- _PROBLEM DETAILS_: Restate word for word the lines from the one containing "letterboxd (931, 598)" through the end of the listing below, with both ends included.

- _MATERIAL PROVIDED_:
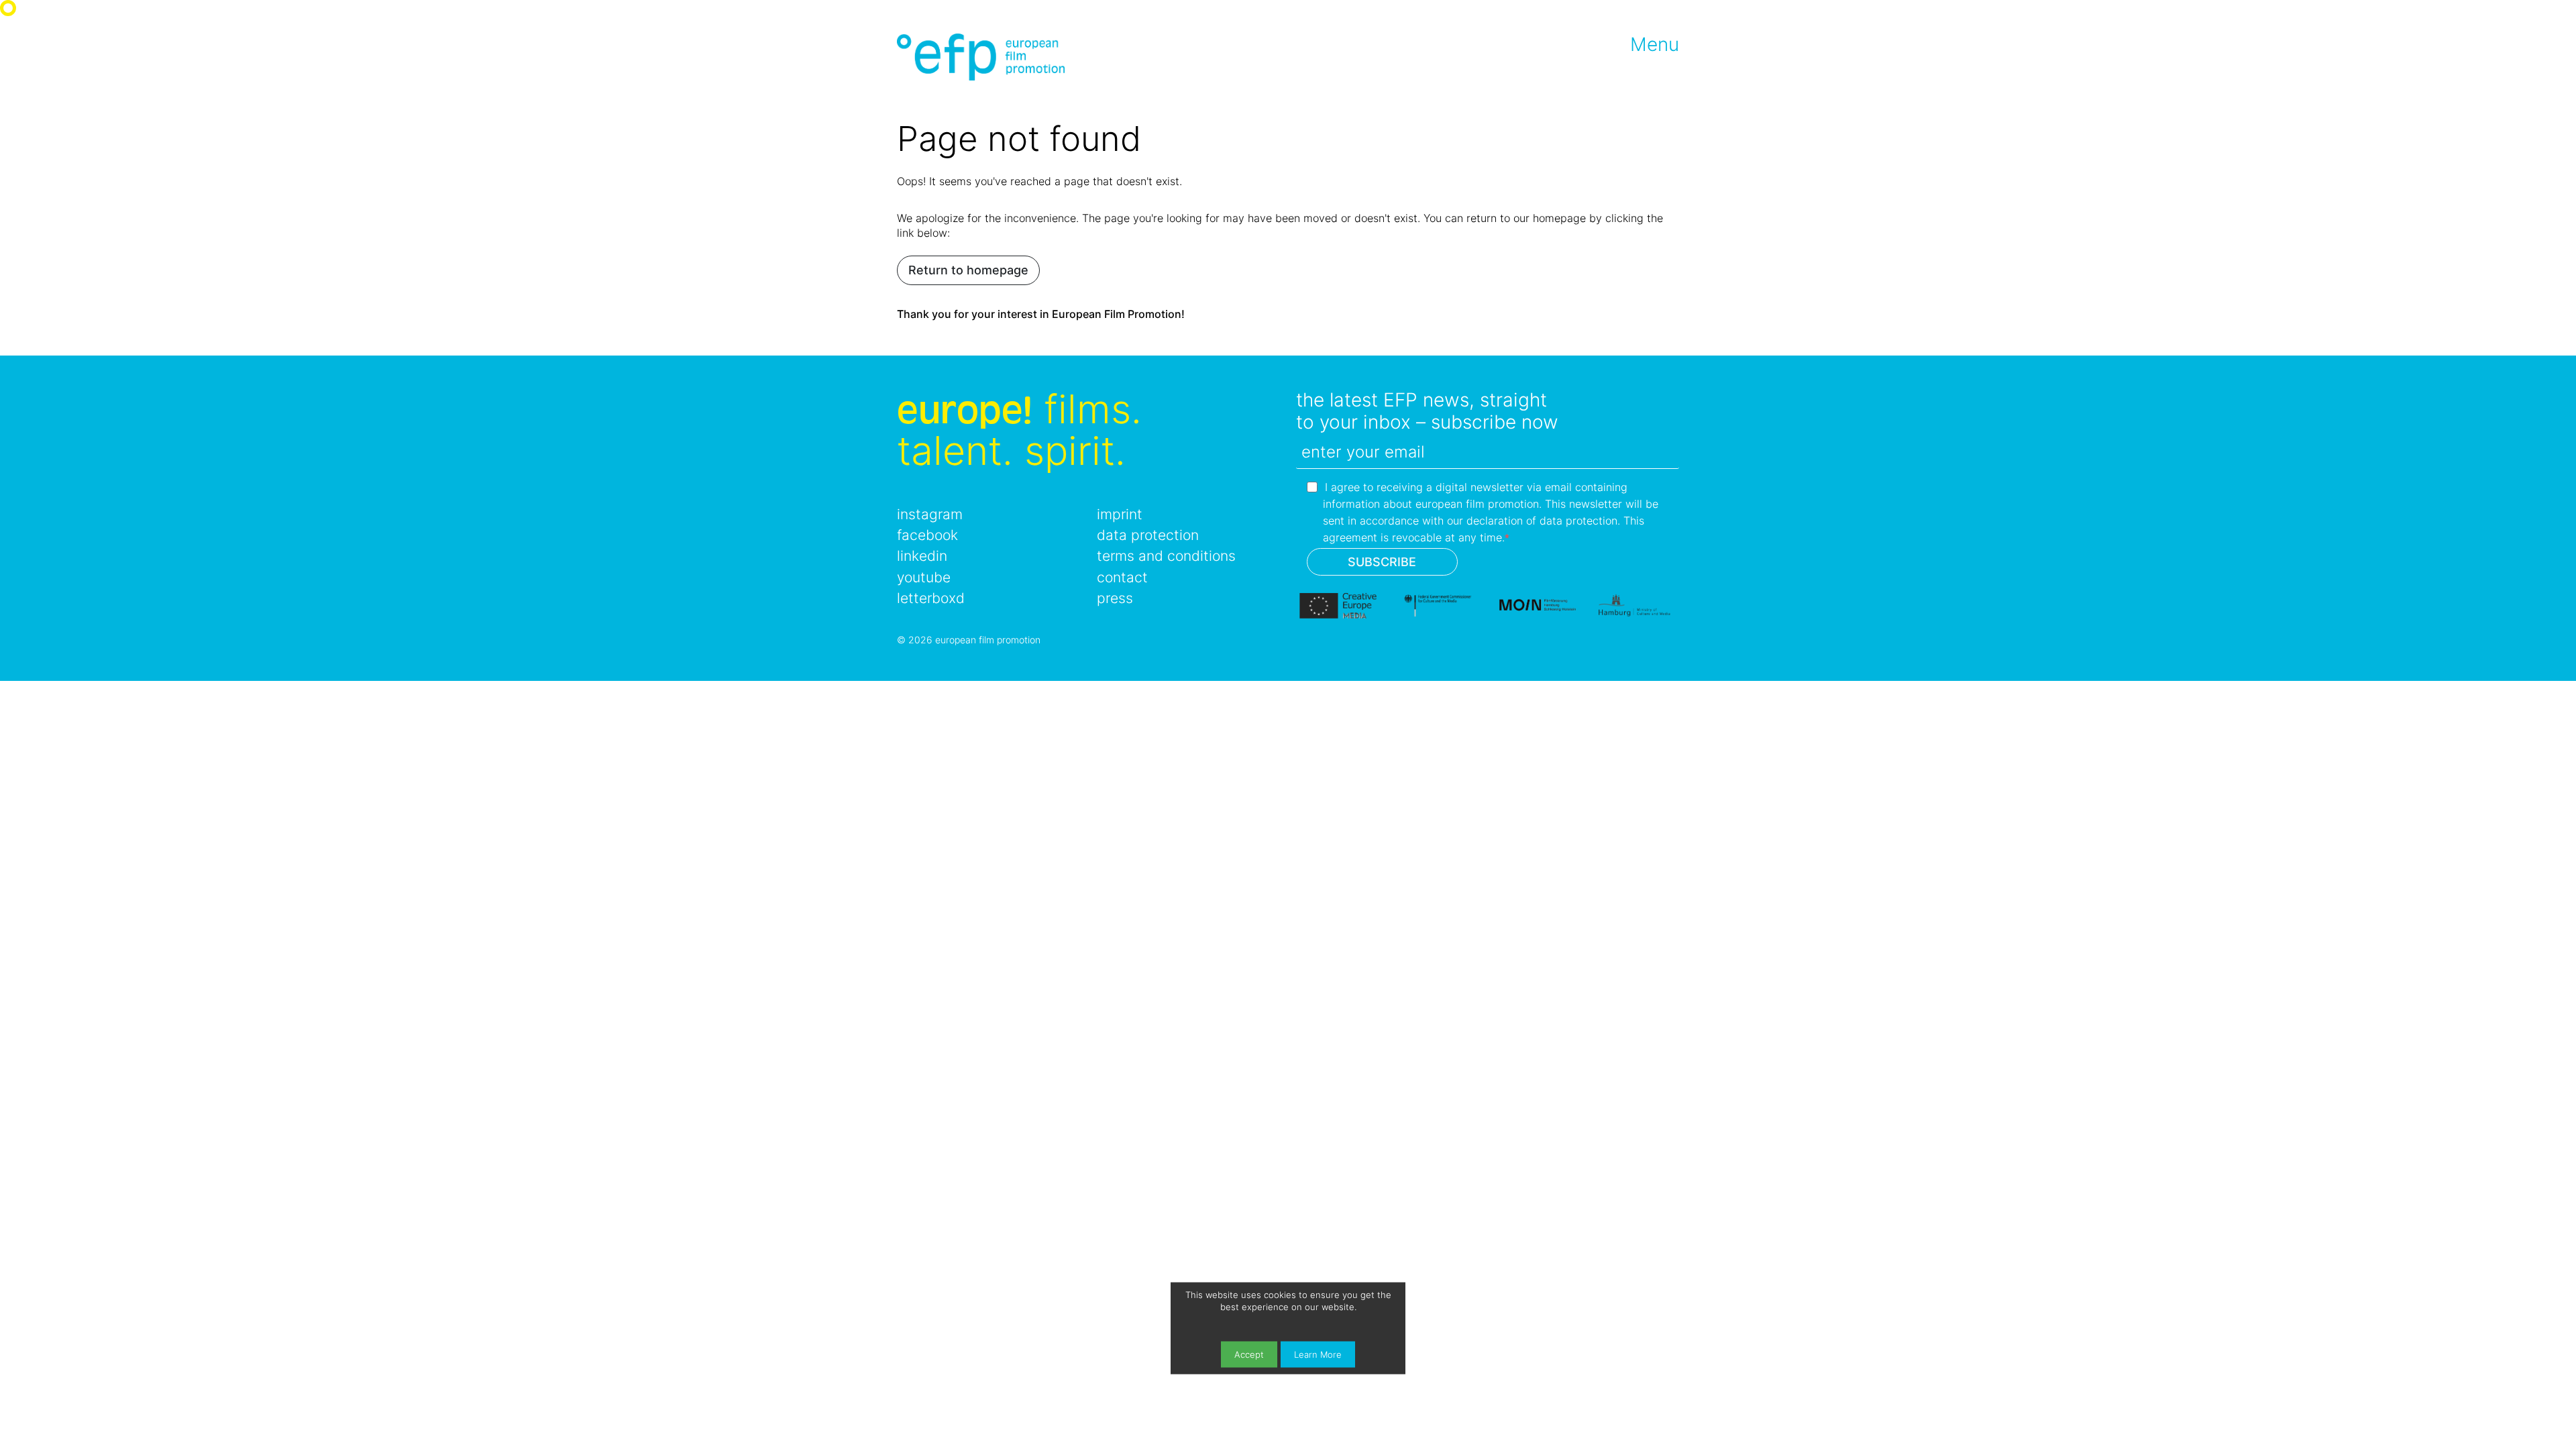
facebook (927, 535)
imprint (1119, 514)
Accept (1249, 1354)
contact (1122, 577)
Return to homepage (968, 270)
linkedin (922, 555)
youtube (924, 577)
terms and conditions (1166, 555)
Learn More (1318, 1354)
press (1115, 598)
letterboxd (931, 598)
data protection (1148, 535)
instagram (930, 514)
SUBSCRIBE (1382, 562)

- _RESULT OF THE TASK_:
letterboxd (931, 598)
data protection (1148, 535)
instagram (930, 514)
SUBSCRIBE (1382, 562)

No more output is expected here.